What is needed = Output exactly the line containing "Famosos (68, 150)" and each line after it through the last line of the records, and nothing else.
+-------+
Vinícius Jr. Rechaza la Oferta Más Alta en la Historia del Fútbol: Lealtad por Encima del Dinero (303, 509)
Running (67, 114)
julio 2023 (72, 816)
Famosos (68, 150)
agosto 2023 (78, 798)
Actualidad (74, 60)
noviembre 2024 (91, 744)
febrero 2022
+-------+
Written response =
Famosos (68, 150)
agosto 2023 (78, 798)
Actualidad (74, 60)
noviembre 2024 (91, 744)
febrero 2022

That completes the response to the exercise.